Mutations identified in HGD have been grouped according to predicted structural consequences (Rodríguez et al. 2000): (1) directly affect active site residues, disrupting cofactor binding (H371R, H292R); (2) indirectly affect the active site, disturbing the active site conformation (R330S, W97G ); (3) interfere with the folding of the HGD subunit, disrupting the intra-subunit hydrophobic structure (W97G, V300G,V181F, F227S, P230S, P230T) or disrupting electrostatic interactions (D153G, K248R), or removing a polar amino acid from an important position (human S189I), or introduction of unfavorable steric contacts (G161R, G270R, G360R); (4) affect intersubunit interactions, within the trimer (E42A, E168K, L25P, W60G, Y62C, A122D, M368V) or between trimers (R225H, I216T, R53W, W322R, D294N); (5) C-terminal truncating mutations—their loss leads to the loss of the interaction and to general structural defects, since C-terminal residues between Leu430 and Asn440 protrude away from the HGD subunit to contact the adjacent three-fold related subunit (Rodríguez et al. 2000).

From more recent works, Grasko et al. reported that the K57N missense mutation most likely exerts its effect by interfering with substrate traffic at the active site (Grasko et al. 2009).

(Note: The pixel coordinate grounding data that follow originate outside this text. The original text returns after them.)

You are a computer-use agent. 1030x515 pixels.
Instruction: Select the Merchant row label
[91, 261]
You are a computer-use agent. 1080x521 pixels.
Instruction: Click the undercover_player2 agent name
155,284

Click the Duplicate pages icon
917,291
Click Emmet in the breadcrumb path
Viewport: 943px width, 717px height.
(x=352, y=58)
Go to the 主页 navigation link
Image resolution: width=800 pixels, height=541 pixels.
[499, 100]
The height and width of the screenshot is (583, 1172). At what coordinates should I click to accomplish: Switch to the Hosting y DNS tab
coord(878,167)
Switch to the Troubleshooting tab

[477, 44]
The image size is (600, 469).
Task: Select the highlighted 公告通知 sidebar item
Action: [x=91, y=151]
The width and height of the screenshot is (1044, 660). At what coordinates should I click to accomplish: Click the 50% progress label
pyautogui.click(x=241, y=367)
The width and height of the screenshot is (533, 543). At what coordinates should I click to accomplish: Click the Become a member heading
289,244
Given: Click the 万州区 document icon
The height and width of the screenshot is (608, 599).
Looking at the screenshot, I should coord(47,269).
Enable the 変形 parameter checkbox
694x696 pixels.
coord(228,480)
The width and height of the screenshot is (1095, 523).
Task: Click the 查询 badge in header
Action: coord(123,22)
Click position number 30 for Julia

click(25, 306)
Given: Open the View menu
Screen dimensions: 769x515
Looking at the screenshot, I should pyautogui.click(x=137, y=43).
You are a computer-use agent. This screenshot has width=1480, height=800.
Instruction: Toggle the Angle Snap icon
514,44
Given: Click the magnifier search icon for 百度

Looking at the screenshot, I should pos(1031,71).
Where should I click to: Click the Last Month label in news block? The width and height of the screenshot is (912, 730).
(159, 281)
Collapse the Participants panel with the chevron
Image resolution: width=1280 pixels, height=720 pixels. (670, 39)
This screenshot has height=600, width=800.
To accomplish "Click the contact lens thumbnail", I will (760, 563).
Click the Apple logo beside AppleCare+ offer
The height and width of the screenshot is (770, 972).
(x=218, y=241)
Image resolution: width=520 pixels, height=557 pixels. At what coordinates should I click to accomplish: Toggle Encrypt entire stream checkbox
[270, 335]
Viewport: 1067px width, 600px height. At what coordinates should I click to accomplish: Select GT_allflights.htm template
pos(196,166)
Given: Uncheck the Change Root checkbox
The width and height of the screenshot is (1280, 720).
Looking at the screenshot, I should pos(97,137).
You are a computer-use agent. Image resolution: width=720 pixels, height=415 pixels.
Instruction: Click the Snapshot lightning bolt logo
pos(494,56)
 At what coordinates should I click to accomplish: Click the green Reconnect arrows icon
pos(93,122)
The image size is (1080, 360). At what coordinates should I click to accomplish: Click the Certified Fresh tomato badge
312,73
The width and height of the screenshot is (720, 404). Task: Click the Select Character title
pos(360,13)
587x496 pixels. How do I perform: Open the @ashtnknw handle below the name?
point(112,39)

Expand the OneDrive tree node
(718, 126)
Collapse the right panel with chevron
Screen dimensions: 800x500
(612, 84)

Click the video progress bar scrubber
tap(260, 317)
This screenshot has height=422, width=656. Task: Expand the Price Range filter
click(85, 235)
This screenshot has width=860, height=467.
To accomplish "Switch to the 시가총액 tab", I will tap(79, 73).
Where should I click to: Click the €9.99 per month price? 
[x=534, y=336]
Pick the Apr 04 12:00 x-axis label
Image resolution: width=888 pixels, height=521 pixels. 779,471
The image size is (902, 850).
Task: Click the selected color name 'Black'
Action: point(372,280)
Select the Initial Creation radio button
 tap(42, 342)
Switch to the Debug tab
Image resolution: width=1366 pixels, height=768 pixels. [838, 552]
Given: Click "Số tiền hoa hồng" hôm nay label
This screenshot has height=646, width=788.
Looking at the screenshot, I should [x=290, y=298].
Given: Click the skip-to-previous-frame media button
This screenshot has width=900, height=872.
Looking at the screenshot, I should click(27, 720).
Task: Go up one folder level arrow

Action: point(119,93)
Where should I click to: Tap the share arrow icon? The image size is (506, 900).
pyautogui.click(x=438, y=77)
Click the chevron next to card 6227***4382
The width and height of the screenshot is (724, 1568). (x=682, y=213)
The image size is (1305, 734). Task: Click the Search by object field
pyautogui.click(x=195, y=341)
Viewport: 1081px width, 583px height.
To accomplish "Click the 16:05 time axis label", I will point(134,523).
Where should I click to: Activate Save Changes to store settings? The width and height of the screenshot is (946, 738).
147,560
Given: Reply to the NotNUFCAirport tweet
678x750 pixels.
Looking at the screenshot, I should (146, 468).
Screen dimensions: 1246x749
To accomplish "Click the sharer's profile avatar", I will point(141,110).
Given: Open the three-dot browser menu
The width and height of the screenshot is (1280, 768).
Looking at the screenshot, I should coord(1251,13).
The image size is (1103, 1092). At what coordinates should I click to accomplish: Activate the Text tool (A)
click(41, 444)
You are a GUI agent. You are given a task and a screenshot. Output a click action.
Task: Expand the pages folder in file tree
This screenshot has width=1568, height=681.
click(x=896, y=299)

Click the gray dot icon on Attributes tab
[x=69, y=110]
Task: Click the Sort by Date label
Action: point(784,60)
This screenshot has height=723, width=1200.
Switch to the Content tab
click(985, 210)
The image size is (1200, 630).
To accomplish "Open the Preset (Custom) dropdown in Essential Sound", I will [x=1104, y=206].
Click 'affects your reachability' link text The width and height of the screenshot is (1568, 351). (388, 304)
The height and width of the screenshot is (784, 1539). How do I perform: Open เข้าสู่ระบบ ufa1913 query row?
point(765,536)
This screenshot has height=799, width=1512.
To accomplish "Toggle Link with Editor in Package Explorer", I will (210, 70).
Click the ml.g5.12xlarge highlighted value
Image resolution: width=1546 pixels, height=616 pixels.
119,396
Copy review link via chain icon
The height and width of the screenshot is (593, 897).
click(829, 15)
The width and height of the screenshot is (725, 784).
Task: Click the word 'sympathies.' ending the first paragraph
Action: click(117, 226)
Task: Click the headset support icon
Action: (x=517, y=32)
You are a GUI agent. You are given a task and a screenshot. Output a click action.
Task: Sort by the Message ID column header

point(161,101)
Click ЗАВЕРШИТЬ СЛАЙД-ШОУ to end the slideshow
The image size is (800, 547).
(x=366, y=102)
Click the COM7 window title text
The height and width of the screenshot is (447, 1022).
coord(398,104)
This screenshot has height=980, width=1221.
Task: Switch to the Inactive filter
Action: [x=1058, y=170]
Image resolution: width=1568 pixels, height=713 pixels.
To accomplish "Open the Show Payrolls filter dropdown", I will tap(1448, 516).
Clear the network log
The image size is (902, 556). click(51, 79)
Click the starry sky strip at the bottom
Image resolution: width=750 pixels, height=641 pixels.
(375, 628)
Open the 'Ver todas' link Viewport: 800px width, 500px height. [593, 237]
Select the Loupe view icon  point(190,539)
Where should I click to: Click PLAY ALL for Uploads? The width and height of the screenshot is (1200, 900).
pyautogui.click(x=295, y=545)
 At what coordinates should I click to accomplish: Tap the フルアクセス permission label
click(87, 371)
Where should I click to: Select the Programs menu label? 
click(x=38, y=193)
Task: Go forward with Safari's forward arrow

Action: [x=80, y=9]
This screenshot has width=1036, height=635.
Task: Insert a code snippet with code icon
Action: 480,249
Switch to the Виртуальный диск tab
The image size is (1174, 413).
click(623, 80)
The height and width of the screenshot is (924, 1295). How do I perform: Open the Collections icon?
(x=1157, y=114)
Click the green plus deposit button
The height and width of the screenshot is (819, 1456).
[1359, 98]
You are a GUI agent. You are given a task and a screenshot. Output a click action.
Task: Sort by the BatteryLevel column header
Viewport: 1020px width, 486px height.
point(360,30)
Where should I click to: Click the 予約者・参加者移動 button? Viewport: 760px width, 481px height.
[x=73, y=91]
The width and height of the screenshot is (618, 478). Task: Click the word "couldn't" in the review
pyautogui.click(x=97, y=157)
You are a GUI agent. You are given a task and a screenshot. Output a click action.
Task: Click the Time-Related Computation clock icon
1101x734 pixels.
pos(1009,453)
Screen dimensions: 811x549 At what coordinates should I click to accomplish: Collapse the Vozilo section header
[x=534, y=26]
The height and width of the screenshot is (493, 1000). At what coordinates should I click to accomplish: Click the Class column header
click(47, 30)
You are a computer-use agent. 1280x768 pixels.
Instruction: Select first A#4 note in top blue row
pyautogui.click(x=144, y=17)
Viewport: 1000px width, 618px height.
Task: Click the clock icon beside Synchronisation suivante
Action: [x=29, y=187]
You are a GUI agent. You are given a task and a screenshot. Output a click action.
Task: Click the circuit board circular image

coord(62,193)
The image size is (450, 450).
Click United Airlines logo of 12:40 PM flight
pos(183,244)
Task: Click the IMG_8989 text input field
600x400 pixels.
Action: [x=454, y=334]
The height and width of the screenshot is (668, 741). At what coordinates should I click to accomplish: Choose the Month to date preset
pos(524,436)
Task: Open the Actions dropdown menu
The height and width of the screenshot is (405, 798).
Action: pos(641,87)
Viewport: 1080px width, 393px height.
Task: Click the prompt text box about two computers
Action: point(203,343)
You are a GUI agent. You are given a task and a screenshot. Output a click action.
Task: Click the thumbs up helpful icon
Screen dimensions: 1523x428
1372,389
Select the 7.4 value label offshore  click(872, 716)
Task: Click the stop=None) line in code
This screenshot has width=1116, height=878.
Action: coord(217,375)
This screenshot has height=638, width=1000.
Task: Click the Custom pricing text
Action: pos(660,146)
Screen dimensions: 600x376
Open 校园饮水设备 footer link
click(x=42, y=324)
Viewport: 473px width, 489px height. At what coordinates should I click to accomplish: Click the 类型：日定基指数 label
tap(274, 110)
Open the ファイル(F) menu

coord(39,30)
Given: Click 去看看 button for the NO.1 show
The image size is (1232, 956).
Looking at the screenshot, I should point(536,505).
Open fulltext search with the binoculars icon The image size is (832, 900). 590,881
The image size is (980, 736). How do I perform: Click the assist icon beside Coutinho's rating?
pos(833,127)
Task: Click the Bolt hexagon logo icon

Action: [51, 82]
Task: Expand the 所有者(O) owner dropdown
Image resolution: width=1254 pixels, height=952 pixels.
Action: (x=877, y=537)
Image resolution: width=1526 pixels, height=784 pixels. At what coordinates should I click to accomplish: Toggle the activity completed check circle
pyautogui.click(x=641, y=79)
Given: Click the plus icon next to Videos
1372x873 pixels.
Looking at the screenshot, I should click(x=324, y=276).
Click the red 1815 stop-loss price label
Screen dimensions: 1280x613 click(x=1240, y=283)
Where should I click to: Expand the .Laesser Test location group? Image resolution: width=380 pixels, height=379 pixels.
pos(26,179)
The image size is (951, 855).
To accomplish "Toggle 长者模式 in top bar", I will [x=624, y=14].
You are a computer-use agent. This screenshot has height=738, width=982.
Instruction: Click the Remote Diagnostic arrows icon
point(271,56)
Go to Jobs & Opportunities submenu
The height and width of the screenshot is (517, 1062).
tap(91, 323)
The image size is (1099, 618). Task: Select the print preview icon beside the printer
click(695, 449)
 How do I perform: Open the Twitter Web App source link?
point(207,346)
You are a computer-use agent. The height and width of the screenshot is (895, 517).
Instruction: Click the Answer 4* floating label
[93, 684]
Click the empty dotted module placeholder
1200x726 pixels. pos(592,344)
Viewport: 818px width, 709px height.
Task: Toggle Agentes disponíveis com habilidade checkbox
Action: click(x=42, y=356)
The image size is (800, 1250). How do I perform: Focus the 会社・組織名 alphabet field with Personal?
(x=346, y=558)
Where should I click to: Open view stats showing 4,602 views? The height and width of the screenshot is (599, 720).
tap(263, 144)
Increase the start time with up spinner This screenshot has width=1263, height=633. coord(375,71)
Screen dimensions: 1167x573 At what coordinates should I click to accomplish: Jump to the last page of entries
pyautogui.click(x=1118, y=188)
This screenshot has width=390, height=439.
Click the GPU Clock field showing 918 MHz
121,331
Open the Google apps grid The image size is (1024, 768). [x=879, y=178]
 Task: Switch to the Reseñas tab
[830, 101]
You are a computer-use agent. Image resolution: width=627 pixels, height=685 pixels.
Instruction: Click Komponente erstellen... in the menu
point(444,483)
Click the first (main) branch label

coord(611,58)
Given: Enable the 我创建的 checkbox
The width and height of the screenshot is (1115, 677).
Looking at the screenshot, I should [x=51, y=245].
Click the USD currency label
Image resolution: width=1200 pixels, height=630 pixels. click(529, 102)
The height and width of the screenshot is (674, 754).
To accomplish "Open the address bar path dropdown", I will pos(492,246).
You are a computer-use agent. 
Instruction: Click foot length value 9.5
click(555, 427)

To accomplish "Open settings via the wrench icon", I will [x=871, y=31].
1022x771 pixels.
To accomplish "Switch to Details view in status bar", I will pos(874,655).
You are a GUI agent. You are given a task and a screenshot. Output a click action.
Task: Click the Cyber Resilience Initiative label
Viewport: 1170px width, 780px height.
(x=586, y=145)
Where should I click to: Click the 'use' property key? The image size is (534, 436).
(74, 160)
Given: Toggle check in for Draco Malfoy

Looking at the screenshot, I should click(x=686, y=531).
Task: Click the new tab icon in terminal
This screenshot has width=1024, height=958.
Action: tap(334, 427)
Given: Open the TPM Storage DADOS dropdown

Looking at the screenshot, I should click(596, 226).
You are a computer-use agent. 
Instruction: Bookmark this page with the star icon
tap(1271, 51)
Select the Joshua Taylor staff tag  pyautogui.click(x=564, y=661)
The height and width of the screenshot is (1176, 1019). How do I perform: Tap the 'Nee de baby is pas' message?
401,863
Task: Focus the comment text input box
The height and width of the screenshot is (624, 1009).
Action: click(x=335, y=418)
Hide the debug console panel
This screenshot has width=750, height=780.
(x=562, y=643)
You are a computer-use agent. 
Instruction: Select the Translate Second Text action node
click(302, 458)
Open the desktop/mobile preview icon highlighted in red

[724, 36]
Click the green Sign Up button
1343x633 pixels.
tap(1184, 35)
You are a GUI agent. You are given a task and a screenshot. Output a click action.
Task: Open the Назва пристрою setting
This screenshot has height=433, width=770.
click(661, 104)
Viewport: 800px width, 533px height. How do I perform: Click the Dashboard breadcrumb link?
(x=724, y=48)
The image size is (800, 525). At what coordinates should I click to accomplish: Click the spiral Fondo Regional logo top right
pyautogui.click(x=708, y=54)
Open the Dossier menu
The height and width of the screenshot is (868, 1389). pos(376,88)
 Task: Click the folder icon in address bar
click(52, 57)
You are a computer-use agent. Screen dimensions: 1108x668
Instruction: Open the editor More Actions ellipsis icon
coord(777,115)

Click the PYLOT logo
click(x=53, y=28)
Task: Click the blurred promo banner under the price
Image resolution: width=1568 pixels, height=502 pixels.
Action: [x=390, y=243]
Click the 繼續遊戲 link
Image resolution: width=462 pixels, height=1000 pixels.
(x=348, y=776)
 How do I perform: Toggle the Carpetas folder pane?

DNA diagnostics and validation of novel AKU variants

Identification of both AKU-causing mutations provides a final confirmation of AKU diagnosis. During the DNA diagnostics, when a novel variant is found and no functional studies are available, especially for the missense changes, several programs are used in order to predict the variant’s possible pathogenic consequences on the structure and function of the protein. Recently, Vilboux et al. (2009) assessed the potential effect of all missense variations on HGD protein function, using five bioinformatic tools specifically designed for interpretation of missense variants (SIFT, POLYPHEN, PANTHER, PMUT, and SNAP). In general, the performances of the prediction tools are estimated to be between 50 and 80% accurate (Bromberg and Rost 2007; Ng and Henikoff 2006). Since the HGD crystal structure is already known (Titus et al. 2000), POLYPHEN and SNAP, which use information on the 3D structure of the protein, may be more reliable, as was also shown in the study of Vilboux et al. (2009). However, even these tools have their limitations for predicting the entire intricate pattern of the intra- and inter-subunit interactions that the HGD oligomeric enzyme requires for its activity and that can be inactivated at multiple levels by single residue substitutions (Rodríguez et al. 2000). Also the conformation of the active site, and consequently HGD’s function, is highly dependent on the HGD quarternary structure.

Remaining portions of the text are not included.